Casus 4: Het curriculum van havo 5 en vwo 6 eindexamens lijkt voor bepaalde vakken identiek te zijn vwb. de te behandelen stof. Daarom leek er geen bezwaar te zijn om hiervoor dezelfde begrippen te gebruiken. Echter, het havo 5 eindexamen werd gewijzigd en de geldigheid van begrippen diende te worden gewijzigd. Dat bleek niet mogelijk zonder ook (ongewenste) aanpassingen voor vwo te doen. Voortschrijdend inzicht leidde ertoe dat uiteindelijk toch beide curricula uit elkaar zijn gehaald en elk eigen URI’s (unieke identifiers) kregen.

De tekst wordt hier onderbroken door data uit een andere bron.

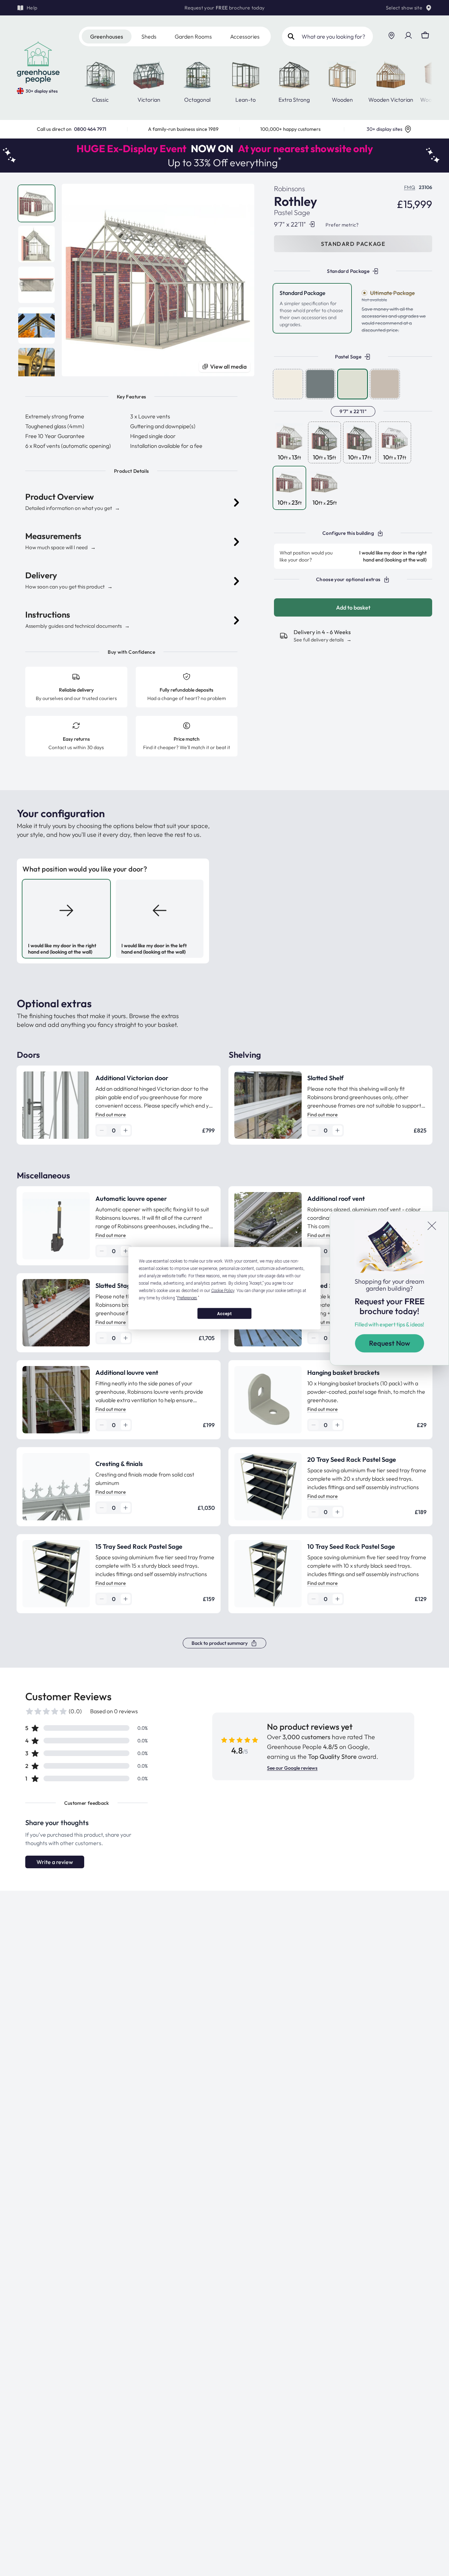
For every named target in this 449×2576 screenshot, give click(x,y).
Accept (224, 1313)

Casus 5: Omgevingswet: neem je lengte x breedte, of breedte lengte? Rijkswaterstaat, welk perspectief kies je. is een brug open vanuit de auto, of vanuit de boot? Rijksdienst voor ondernemende NL: er zijn 30 verschillende termen voor een big (klein varkentje), elk toepasselijk voor de eigen context.
casus 6: In toenemende mate wordt data vanuit een primaire bron in verschillende toepassingen hergebruikt. Door bij de gegevens de definitie van de begrippen waarop de data betrekking heeft mee te leveren, kan het risico worden verkleind dat gegevens verkeerd worden hergebruikt. Dit kan in de context van linked-data vrij eenvoudig. Een voorbeeld hiervan is bag.basisregistraties.overheid.nl, dat zowel de BAG-data bevat als de definities van de gehanteerde begrippen. Op deze pagina (in chrome browser of vergelijkbaar) zijn ook de labels klikbaar waarna de definitie getoond wordt.
Casus 7: Zaakgericht werken - 1 van de noodzakelijke bouwblokken is dat de informatiemodellen en gegevens tussen verschillende domeinen aan elkaar zijn gerelateerd: semantische relatering <<nader uit te werken>>

Bovenstaande voorbeelden geven aan hoe belangrijk gegevenswoordenboeken zijn om (keten-)uitwisselingen snel en met kwaliteit te realiseren, niet alleen op de korte termijn, maar ook middellange en lange termijn. Op de korte termijn voor specifieke processen is het vaak nog wel beheersbaar. Maar overal om ons heen zien we dat data en de achterliggende modellen voor steeds meer verschillende processen worden gebruikt, processen die deels al wel maar vaak ook nog niet in beeld waren bij de ontwikkeling van de begrippenkader. Er raken dus meer verschillende stakeholders met verschillende belangen en een verschillende dynamiek betrokken. En burgers en bedrijfsleven verwachten ook dat data - uiteraard volgens de wettelijke (privacy) richtlijnen - steeds meer naadloos en realtime beschikbaar zijn voor verschillende doeleinden. En om dit te realiseren zijn goed ontwikkelde en beheerde gegevenswoordenboeken essentieel.